Now since the referenced rules and languages are out of the way it's time to be a little more casual and less organized. I playtest most of the things I write before posting to make sure they actually work at the table and not just in theory, when I was a fledgling GM I was pretty commonly lead astray by strongly worded advice and mechanics which only work in theory. Obviously for some things playtesting isn't all that necessary - see tables or more casual classes à la GLOG - but in terms of giving advice or large and unusual overhauls of classic mechanics I do think it's responsible to playtest at least a little bit. I don't include playtest notes all the time in my posts but the results for this bout of playtesting has been interesting, this post has taken a while to write and experiment with, and I thought I would share the fieldwork I have done. 

When I made this system of languages my design goals were really just to make languages engaging for players of all kinds, even ones less immersed in the world who may just want to have a good time with friends or kill goblins on a Saturday night. I am confident I was largely successful.

The game which this system was largely playtested with was an open table focused around exploration of a large dungeon I had constructed using a hacked version of OSE - you can find the SRD here if you are unfamiliar. We had 13 rotating players all of friendly and lovely temperaments but vastly different playstyles. In total, 23 different player characters were made as some characters died or retired.

In my less lore-brained players the ability incentive really encouraged them to at least dip their toes into languages that interested them mechanically. This sort of developed a fun feedback loop in these players that encouraged curiosity. They would learn a language for its mechanical benefit and all of a sudden they could gain more info about the world since they could read and write or simply speak the basics of Goblin or whatever, of course this is new knowledge is fragmented because they typically only took 1 tag in the language they were interested in so they could benefit from its ability without spending "unnecessary downtime" learning. They would become far more curious about the world when languages they partially understood were involved - I think this is largely because if you give the players nothing to work off of they will simply pass by things they don't understand, but if they have fragmentary knowledge it becomes a challenge and information can be actively interpolated.

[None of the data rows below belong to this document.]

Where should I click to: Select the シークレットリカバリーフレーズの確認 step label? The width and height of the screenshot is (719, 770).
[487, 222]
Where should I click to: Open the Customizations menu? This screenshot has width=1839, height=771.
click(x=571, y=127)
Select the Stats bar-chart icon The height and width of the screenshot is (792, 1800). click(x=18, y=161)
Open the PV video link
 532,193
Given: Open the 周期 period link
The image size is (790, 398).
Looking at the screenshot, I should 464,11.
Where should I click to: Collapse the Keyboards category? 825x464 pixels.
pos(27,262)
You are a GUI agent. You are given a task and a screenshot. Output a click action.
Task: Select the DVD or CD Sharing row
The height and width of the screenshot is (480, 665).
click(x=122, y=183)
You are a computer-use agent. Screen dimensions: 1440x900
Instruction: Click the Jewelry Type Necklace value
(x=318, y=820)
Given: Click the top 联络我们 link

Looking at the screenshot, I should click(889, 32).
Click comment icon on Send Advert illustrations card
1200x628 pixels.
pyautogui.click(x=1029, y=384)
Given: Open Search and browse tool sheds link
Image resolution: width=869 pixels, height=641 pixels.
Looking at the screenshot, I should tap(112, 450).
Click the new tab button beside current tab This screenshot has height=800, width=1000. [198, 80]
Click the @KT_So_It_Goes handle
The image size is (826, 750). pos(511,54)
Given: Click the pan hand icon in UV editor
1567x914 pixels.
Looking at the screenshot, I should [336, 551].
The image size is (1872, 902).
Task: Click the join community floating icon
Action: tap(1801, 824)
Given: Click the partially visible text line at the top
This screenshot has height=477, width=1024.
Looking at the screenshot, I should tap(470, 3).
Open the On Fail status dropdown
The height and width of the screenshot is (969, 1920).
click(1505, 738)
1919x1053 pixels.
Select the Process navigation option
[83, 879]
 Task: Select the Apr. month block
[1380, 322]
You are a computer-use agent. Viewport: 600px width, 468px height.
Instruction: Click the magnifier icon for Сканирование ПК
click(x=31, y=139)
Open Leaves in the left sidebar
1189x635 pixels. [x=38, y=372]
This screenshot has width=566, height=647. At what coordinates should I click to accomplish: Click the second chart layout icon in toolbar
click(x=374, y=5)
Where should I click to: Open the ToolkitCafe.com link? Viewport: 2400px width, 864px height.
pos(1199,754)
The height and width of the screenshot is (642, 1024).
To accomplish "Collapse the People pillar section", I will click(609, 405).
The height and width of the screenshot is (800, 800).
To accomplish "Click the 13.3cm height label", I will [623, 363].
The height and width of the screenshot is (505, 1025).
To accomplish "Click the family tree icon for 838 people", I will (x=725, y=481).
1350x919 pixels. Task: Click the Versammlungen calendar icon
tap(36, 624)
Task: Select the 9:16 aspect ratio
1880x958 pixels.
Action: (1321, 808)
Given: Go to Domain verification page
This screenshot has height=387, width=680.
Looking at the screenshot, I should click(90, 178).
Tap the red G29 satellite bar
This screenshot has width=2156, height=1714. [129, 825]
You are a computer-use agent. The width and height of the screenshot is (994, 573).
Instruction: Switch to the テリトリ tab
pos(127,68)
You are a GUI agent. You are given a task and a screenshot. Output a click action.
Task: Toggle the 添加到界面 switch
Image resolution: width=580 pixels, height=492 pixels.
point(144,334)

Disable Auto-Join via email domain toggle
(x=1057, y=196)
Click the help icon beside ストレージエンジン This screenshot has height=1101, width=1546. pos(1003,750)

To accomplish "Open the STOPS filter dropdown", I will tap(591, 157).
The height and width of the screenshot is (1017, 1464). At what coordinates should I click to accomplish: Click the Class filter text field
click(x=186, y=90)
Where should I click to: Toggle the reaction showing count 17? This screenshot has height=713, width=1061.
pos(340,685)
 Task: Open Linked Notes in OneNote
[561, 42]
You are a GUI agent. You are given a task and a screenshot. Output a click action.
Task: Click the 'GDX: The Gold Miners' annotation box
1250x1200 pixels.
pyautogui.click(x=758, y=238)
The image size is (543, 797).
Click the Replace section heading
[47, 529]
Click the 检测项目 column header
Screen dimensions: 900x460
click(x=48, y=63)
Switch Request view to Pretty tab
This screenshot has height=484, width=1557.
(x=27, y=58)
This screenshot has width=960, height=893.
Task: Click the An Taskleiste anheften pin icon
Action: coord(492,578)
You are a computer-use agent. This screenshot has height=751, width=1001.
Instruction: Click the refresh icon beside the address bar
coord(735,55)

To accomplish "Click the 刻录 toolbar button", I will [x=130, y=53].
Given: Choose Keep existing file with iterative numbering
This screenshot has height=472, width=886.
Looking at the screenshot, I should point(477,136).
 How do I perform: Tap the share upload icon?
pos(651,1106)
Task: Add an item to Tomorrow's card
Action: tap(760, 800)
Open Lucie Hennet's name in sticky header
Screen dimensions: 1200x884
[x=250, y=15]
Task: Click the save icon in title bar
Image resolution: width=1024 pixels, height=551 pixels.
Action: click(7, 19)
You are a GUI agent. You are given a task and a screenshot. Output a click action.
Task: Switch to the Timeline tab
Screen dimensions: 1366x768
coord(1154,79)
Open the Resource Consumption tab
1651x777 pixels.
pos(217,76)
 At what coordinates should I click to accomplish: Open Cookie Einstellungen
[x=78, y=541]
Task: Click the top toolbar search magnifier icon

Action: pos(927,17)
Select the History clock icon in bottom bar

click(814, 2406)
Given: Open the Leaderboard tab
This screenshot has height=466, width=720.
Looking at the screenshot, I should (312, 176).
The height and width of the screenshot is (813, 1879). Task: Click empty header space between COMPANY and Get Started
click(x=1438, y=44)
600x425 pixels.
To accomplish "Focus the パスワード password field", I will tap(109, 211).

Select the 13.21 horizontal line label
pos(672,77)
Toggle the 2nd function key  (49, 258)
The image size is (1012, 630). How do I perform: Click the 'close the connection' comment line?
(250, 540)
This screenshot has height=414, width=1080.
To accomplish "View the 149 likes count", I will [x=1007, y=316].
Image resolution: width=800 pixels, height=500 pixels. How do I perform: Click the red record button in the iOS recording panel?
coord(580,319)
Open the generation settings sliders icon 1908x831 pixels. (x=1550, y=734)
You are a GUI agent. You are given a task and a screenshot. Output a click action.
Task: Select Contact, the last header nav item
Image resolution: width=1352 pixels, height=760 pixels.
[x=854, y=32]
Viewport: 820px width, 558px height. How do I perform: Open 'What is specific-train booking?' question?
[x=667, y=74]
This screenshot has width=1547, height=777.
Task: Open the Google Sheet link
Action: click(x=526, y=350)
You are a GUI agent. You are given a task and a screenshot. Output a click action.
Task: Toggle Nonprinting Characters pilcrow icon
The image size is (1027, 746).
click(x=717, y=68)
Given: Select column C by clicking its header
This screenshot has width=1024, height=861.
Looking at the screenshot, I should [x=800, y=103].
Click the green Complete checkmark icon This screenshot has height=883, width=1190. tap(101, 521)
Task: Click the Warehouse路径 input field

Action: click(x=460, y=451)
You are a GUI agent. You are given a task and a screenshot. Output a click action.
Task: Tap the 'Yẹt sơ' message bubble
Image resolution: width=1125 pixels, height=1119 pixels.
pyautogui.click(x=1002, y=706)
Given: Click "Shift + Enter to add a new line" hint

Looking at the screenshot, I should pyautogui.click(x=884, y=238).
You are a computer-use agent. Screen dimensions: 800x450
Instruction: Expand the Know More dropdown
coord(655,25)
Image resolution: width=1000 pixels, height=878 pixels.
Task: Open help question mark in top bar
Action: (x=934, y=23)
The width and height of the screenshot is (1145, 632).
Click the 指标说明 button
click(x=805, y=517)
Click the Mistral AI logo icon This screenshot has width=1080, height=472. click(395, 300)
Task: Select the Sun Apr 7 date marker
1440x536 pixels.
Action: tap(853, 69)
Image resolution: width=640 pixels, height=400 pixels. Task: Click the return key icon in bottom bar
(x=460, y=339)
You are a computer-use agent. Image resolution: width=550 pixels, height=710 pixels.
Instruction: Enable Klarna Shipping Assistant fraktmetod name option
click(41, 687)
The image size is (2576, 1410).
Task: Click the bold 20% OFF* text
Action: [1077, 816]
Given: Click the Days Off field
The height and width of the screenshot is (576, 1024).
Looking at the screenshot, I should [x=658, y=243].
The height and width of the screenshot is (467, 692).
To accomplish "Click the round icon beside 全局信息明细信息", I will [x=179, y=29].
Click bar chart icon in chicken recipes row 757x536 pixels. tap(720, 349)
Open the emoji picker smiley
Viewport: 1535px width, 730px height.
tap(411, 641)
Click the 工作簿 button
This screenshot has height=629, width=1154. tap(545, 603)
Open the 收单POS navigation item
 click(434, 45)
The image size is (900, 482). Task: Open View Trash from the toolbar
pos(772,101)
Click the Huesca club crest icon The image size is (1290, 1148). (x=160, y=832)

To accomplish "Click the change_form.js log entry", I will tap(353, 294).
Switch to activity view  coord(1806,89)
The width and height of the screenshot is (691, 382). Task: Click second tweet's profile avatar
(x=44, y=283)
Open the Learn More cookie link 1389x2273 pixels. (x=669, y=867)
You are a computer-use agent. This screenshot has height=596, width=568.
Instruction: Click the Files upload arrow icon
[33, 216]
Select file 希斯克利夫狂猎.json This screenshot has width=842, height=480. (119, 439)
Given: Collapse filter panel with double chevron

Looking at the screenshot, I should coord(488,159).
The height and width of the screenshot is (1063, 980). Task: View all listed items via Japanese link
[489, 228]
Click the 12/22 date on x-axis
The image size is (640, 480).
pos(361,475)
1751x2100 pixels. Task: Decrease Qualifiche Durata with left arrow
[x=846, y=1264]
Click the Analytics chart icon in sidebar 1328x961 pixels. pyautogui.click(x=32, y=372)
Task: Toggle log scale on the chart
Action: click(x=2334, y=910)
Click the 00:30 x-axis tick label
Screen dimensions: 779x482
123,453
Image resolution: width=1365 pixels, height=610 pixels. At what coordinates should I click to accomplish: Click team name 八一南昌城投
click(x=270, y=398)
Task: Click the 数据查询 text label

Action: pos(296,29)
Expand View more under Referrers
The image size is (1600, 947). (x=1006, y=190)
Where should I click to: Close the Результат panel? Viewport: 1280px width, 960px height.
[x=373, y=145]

My more lore-brained players also had a blast with this new system - it created interesting situations in which they would genuinely consider kidnapping befriending dungeon denizens to gain Fluency when normally leave these NPCs be. These players also seemed to get very excited and immediately drawn to certain languages based on their flavor and history behind the language. In a few cases characters would tie a lot of their identity around knowing some language and tie their short backstories (in this game all players would get 3 sentences to describe what your character's deal was before adventuring, no commas or dashes allowed) into why they know certain languages.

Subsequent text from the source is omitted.